## Begin

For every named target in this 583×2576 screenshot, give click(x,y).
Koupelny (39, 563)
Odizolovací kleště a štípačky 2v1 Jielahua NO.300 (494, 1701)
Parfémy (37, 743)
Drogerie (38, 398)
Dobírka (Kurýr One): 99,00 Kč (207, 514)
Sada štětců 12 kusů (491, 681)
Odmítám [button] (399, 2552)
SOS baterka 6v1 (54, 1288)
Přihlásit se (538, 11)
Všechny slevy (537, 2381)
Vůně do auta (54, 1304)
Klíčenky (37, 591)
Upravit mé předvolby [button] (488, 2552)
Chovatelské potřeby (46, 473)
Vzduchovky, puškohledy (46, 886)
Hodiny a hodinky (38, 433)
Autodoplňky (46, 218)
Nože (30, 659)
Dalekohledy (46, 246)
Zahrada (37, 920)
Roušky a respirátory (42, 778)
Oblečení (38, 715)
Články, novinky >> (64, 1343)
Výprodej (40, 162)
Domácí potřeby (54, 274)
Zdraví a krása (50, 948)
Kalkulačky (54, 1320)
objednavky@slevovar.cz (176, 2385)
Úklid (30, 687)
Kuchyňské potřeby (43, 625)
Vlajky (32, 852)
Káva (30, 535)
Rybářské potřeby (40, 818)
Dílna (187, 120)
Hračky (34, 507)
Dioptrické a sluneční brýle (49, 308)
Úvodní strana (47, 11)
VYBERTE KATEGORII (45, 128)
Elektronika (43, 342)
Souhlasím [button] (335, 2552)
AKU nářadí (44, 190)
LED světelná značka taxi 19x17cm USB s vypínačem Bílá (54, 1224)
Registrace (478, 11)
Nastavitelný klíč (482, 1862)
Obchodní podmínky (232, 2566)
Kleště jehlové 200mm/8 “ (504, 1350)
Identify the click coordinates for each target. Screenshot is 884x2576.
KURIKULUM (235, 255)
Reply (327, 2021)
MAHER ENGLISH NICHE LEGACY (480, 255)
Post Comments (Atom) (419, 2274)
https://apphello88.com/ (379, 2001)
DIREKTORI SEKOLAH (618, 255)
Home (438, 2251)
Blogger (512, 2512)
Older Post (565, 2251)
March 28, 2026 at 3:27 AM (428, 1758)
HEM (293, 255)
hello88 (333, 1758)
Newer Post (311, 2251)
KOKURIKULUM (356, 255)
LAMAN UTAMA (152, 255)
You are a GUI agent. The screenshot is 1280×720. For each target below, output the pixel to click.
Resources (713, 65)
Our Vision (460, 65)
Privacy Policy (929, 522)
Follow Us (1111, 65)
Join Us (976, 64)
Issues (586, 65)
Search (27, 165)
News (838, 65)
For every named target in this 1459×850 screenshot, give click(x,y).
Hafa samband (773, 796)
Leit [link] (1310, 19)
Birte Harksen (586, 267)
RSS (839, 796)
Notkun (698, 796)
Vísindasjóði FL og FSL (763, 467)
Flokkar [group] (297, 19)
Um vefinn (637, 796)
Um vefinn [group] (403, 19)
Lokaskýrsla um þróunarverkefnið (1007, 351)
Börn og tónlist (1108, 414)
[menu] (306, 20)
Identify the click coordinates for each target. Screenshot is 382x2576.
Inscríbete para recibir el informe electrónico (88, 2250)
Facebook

## End

Can you copy out every one of the records above character for character, leaving nothing out and changing nothing?

For every named target in this 583×2576 screenshot, give click(x,y).
Koupelny (39, 563)
Odizolovací kleště a štípačky 2v1 Jielahua NO.300 (494, 1701)
Parfémy (37, 743)
Drogerie (38, 398)
Dobírka (Kurýr One): 99,00 Kč (207, 514)
Sada štětců 12 kusů (491, 681)
Odmítám [button] (399, 2552)
SOS baterka 6v1 (54, 1288)
Přihlásit se (538, 11)
Všechny slevy (537, 2381)
Vůně do auta (54, 1304)
Klíčenky (37, 591)
Upravit mé předvolby [button] (488, 2552)
Chovatelské potřeby (46, 473)
Vzduchovky, puškohledy (46, 886)
Hodiny a hodinky (38, 433)
Autodoplňky (46, 218)
Nože (30, 659)
Dalekohledy (46, 246)
Zahrada (37, 920)
Roušky a respirátory (42, 778)
Oblečení (38, 715)
Články, novinky >> (64, 1343)
Výprodej (40, 162)
Domácí potřeby (54, 274)
Zdraví a krása (50, 948)
Kalkulačky (54, 1320)
objednavky@slevovar.cz (176, 2385)
Úklid (30, 687)
Kuchyňské potřeby (43, 625)
Vlajky (32, 852)
Káva (30, 535)
Rybářské potřeby (40, 818)
Dílna (187, 120)
Hračky (34, 507)
Dioptrické a sluneční brýle (49, 308)
Úvodní strana (47, 11)
VYBERTE KATEGORII (45, 128)
Elektronika (43, 342)
Souhlasím [button] (335, 2552)
AKU nářadí (44, 190)
LED světelná značka taxi 19x17cm USB s vypínačem Bílá (54, 1224)
Registrace (478, 11)
Nastavitelný klíč (482, 1862)
Obchodní podmínky (232, 2566)
Kleště jehlové 200mm/8 “ (504, 1350)
Identify the click coordinates for each target. Screenshot is 884x2576.
KURIKULUM (235, 255)
Reply (327, 2021)
MAHER ENGLISH NICHE LEGACY (480, 255)
Post Comments (Atom) (419, 2274)
https://apphello88.com/ (379, 2001)
DIREKTORI SEKOLAH (618, 255)
Home (438, 2251)
Blogger (512, 2512)
Older Post (565, 2251)
March 28, 2026 at 3:27 AM (428, 1758)
HEM (293, 255)
hello88 (333, 1758)
Newer Post (311, 2251)
KOKURIKULUM (356, 255)
LAMAN UTAMA (152, 255)
You are a GUI agent. The screenshot is 1280×720. For each target below, output the pixel to click.
Resources (713, 65)
Our Vision (460, 65)
Privacy Policy (929, 522)
Follow Us (1111, 65)
Join Us (976, 64)
Issues (586, 65)
Search (27, 165)
News (838, 65)
For every named target in this 1459×850 screenshot, give click(x,y).
Hafa samband (773, 796)
Leit [link] (1310, 19)
Birte Harksen (586, 267)
RSS (839, 796)
Notkun (698, 796)
Vísindasjóði FL og FSL (763, 467)
Flokkar [group] (297, 19)
Um vefinn (637, 796)
Um vefinn [group] (403, 19)
Lokaskýrsla um þróunarverkefnið (1007, 351)
Börn og tónlist (1108, 414)
[menu] (306, 20)
Identify the click coordinates for each target. Screenshot is 382x2576.
Inscríbete para recibir el informe electrónico (88, 2250)
Facebook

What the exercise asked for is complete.